Wednesday, May 28, 2008

Wordless (well, almost) Wednesday

This is a NASA photo image of “the core of the Whirlpool galaxy M51 (NGC 5149) taken by the Hubble Space Telescope. It shows an immense ring of dust and gas that is thought to surround and hide a giant black hole in the center of the galaxy.” See this site:

(Perhaps you notice the cross image in the center of the lighted area!)

Wednesday, May 21, 2008

Wordless Wednesday: Button Bouquet

Monday, May 19, 2008

The Irony of Christianity

We live in a difficult world—one in which people are very closed off to each other. Probably, it has always been that way, just in different senses of closed-off-ness.

I myself am a dedicated believer in Jesus Christ as the way, the truth, and the life, and I am also a faithful member of the First United Methodist Church. Even so, I fully understand that many things about Christian people and organizations contribute to the closed-off-ness. Like my friend Sterlin, many have trouble accepting Christ’s way as their life because of, in his words, “its staunch and rigid theology and the sometimes uneducated missionaries that socialize the individual.” I know.

If you look at this situation logically, you see that people are the cause of it. It’s a very sad and ironic thing that lovers of Christ would unintentionally create barriers for others.

Saddest of all is the fact that so many people miss God’s love because of us. I missed him myself for the same reasons until I was 51 years old; then out of my emptiness, I cried out for help. He came rushing and thundering into my life and filled me. I saw with such gratitude that he really is real. And powerful, caring and loving beyond my comprehension.

He will be found if we want him—if we reach out, cry out, just say the word. Lots of people today (and always) think we can heal ourselves, actualize ourselves, fulfill ourselves. We can’t. People are imperfect; only God is perfect—only he has the answers we need. Love is the only source of healing. And God is the only real source of love; if we feel love, it’s because God put it there as a part of himself.

People and organizations aren’t in the picture, really; that’s a misperception . People will never measure up. It’s not about people—not about us. It is about him.

Wednesday, May 14, 2008

Wordless Wednesday: Wildflowers

Wednesday, May 07, 2008

Wordless Wednesday: Watering

Sunday, May 04, 2008

What to Do about Anger?

Today I’m borrowing from Max Lucado’s UpWords Weekly E-Mail Devotional .

Max is very concerned—as we all should be—about the anger we see so much of today. He says anger becomes a tremendously explosive force, even built up little by little; rage is quite destructive. What can we do about it? Here’s his answer:

We can’t deny that our anger exists. How do we harness it? A good option is found in Luke 23:34. Here, Jesus speaks about the mob that killed him. “‘Father forgive them, for they do not know what they are doing.’”

Look carefully. It’s as if Jesus considered this bloodthirsty, death-hungry crowd not as murderers, but as victims. It’s as if he saw in their faces not hatred but confusion. It’s as if he regarded them not as a militant mob but, as he put it, as “sheep without a shepherd.”
“They don’t know what they are doing.”

And when you think about it, they didn’t. They hadn’t the faintest idea what they were doing. They were a stir-crazy mob, mad at something they couldn’t see so they took it out on, of all people, God. But they didn’t know what they were doing.

And for the most part, neither do we. We are still, as much as we hate to admit it, shepherdless sheep. All we know is that we were born out of one eternity and are frighteningly close to another. We play tag with the fuzzy realities of death and pain.

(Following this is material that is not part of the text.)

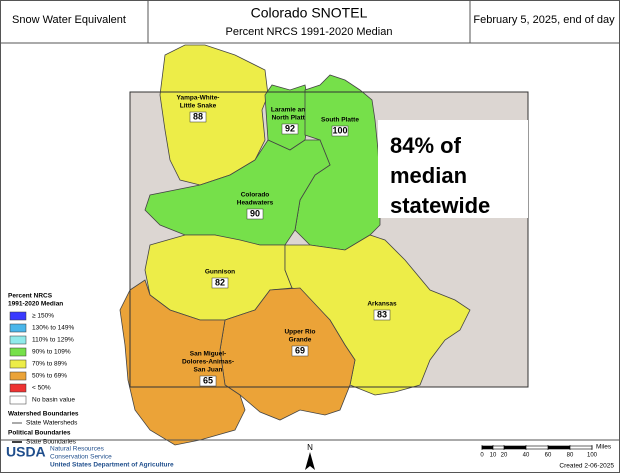  Describe the element at coordinates (504, 456) in the screenshot. I see `scale-label: 20` at that location.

We can’t answer our own questions about love and hurt. We can’t solve the riddle of aging. We don’t know how to heal our own bodies or get along with our own mates. We can’t keep ourselves out of war. We can’t even keep ourselves fed.

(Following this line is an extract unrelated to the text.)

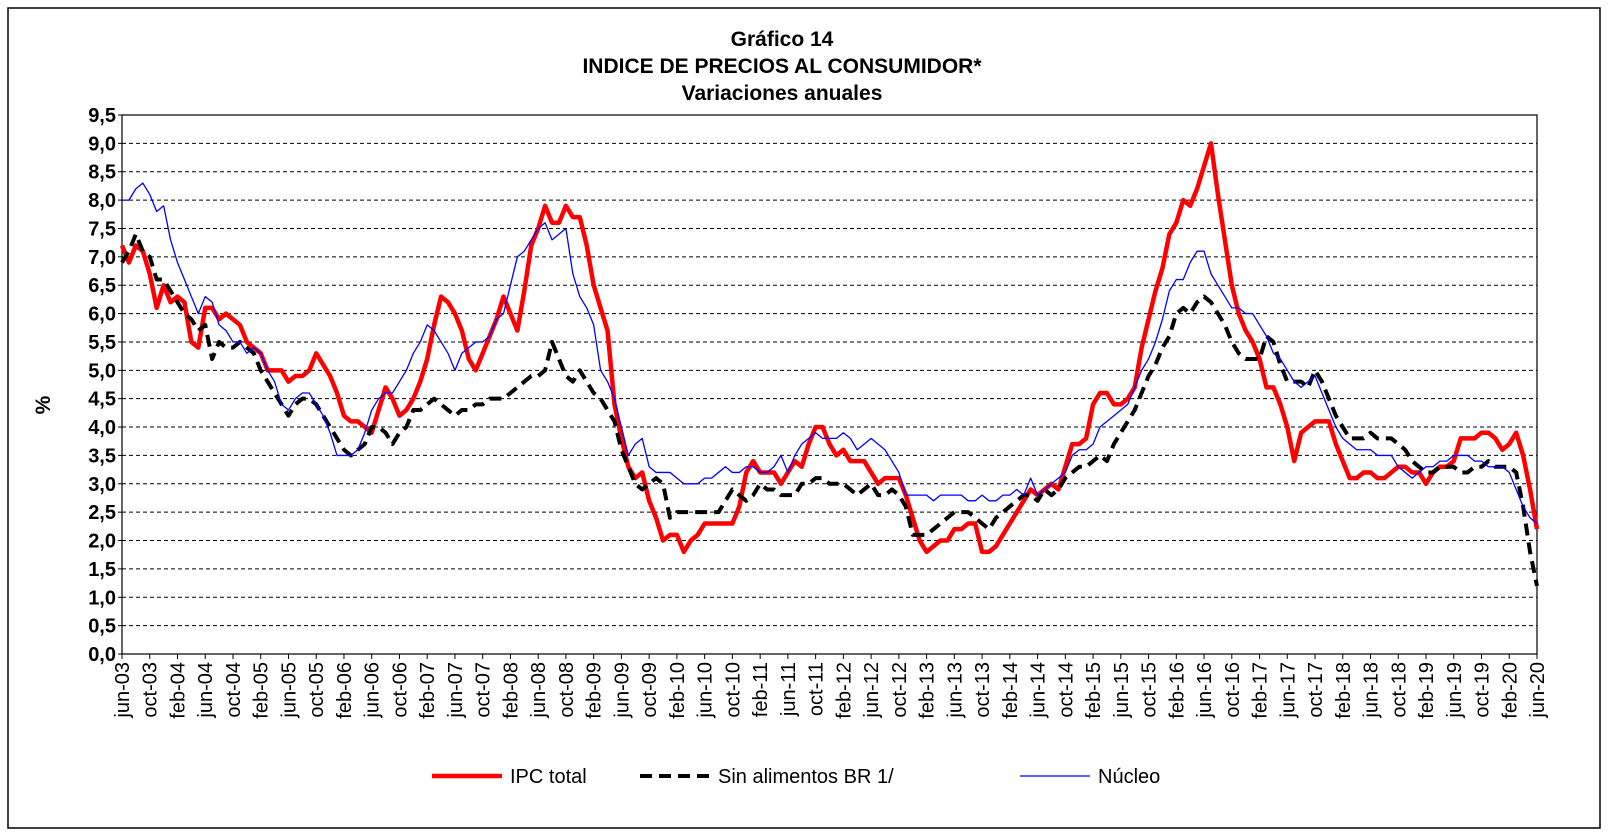 The height and width of the screenshot is (836, 1609). I want to click on x-tick-label: oct-07, so click(484, 690).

Paul spoke for humanity when he confessed, “I do not know what I am doing.” (Romans 7:15, author’s paraphrase.)

Now, I know that doesn’t justify anything. That doesn’t justify hit-and-run drivers or kiddie-porn peddlers or heroin dealers. But it does help explain why they do the miserable things they do.

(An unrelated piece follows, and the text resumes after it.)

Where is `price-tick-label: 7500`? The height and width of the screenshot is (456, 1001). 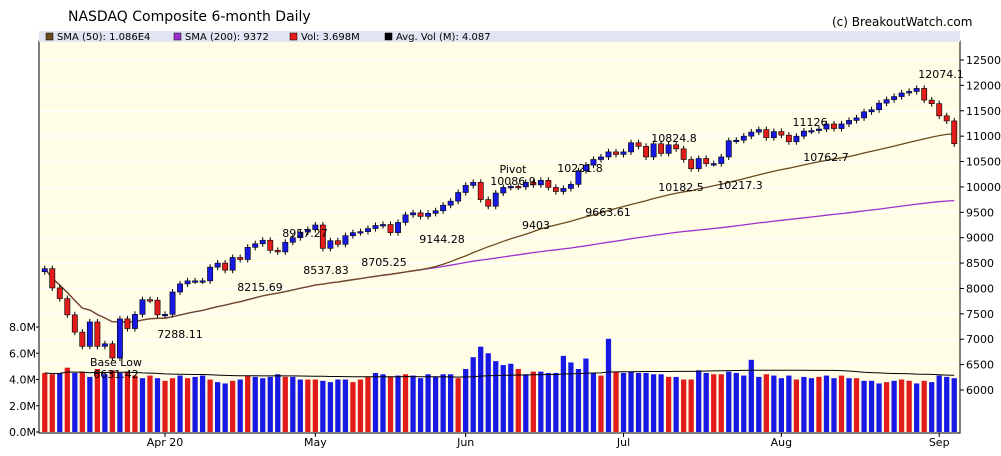
price-tick-label: 7500 is located at coordinates (980, 314).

My point is this: Uncontrolled anger won’t better our world, but sympathetic understanding will. Once we see the world and ourselves for what we are, we can help. Once we understand ourselves we begin to operate not from a posture of anger but of compassion and concern. We look at the world not with bitter frowns but with extended hands. We realize that the lights are out and a lot of people are stumbling in the darkness. So we light candles.